Минуту-другую в подвале молчали, а потом из-за стекла приглушенно донеслось:
– Кирка, это ты буянишь? Давай заходи. Не заперто.
Кир прошел к незаметной лесенке и, спустившись на пару ступенек, распахнул зеленую дверцу.
В комнате, небольшой и уютной, горел камин. На стене висел здоровенный театральный постер, где черным по акриловой зелени значилось: «Варьете закрыто, артисты разбежались, за ключами обращаться к Варенухе». У камина сидел Джентльмен и чинил примус. Кир велел Анжеле лежать, сам опустился в кресло, вытянул длинные ноги к огню и только после этого поинтересовался:
– Ну, что поделываешь?
– Да вот, как видишь, всё примусы починяю.
Голос у Джентльмена был глуховатый и малость дребезжащий – похоже, уже успел нализаться с утра. Паяльник в его руке давно остыл, и олово смерзлось на кончике серебряной каплей.
Кир покачал головой.
– Не понимаю я тебя. Что за дурацкая работа? Ты же бог. На худой конец – культурный герой. Чего ты заперся в подвале со своими примусами?
Примусов и вправду было много. Примусы загромождали комнату, теснились на столе, спихивали друг друга с каминной полки. На подоконнике и в коридоре тоже ровными рядами стояли примусы.
Джентльмен почесал в затылке паяльником.
– Не те времена, Кирочка. Времена не те. Детям не нужны боги. Им нужны жертвы.
– А кому нужны примусы?
На это Джентльмен не нашелся что ответить и быстро переменил тему:
– Как Ирка?
– Ничего. Бывало и хуже.
– Все рисует? Аматерствует, так сказать?
– Рисует. Церковь нашла какую-то заброшенную на кладбище, и в голову ей втемяшилось эту церковь фресками расписать. Уже четвертую неделю там пропадает.
– На кладбище, говоришь?
– Ага.
– Это на старом городском-то кладбище, откуда упыри лезли?
– Теперь уже не лезут. Вылезли все, видать.
– Это я знаю. А все же на твоем месте я бы ее туда одну не отпускал.
– Почему?
– Там марко-половская шайка штаб-квартиру устроила. Нечего Ирке там одной делать.
И как только Джентльмен это сказал, Кира кольнуло в сердце недоброе предчувствие. Свистнув Анжелу и даже забыв попрощаться, он поспешил вон из подвала.
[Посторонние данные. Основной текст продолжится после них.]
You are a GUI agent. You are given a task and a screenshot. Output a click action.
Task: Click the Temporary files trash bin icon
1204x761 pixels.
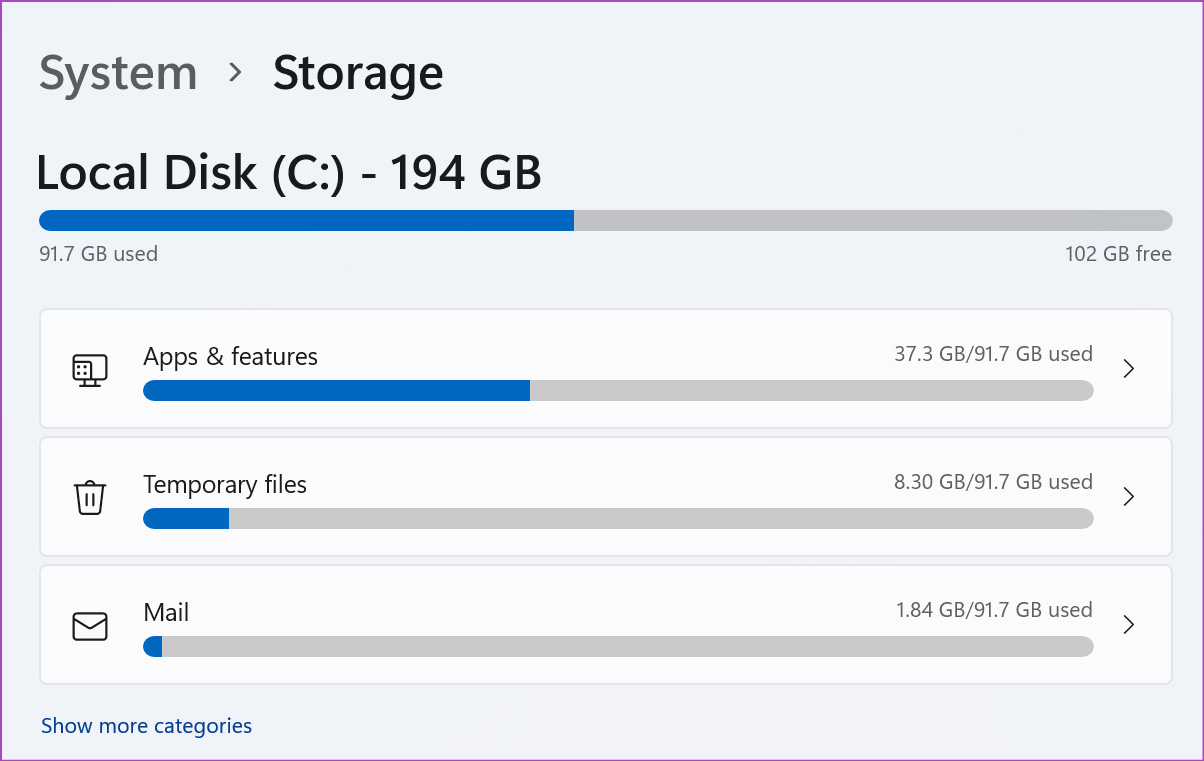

Ирка стояла на строительных лесах, оставшихся бог весть с каких времен. Когда-то церковь, похоже, собирались реставрировать и даже вот леса уже возвели, но потом все сошло на нет. Сейчас леса очень пригодились. Ирка только успела нанести слой свежей известки. Писать следовало немедленно. Если бы секрет Леонардо не был утрачен, думала Ирка, то можно было бы и не спешить. Можно было бы спуститься, выйти из-под гулкого свода, присесть на заросший травой кирпичный порожек и выкурить сигарету. Или даже две. А может, и не было никакого секрета у Леонардо, а он просто прикидывался, и все, что осталось, – лишь осыпавшееся лицо Христа и двенадцати апостолов мертвые лица. И нельзя писать по сухой штукатурке.
Сама Ирка писала ангела. Ей хотелось, чтобы у ангела было лицо Веньки, но тело у него определенно получалось Киркино, с большими белыми крыльями. Значит, и лицо ну никак не могло выйти Венькино, и Ирку это огорчало. Ангел с лицом Кира – это уже и не ангел вовсе получается, а бог весть что, в церкви определенно ненужное. Но править было поздно. Ирка вывела прямой, тонкий нос Кира (а надо было Венькин, картошкой) – и тут внизу загомонило, заулюлюкало. Камень стукнулся о ведро с краской. Второй камень перевернул ведерко, и оно загремело вниз. В воздухе пахнуло грозовой лазурью.
Когда Кир прибежал на кладбище, все уже было кончено. Близнецы, девочка с леденцом и еще два десятка детей стояли над свежей могилой. Это была единственная свежая могила на всем кладбище, если не считать разрытых упырями. Но те могилы были пустыми, а эта, похоже, нет.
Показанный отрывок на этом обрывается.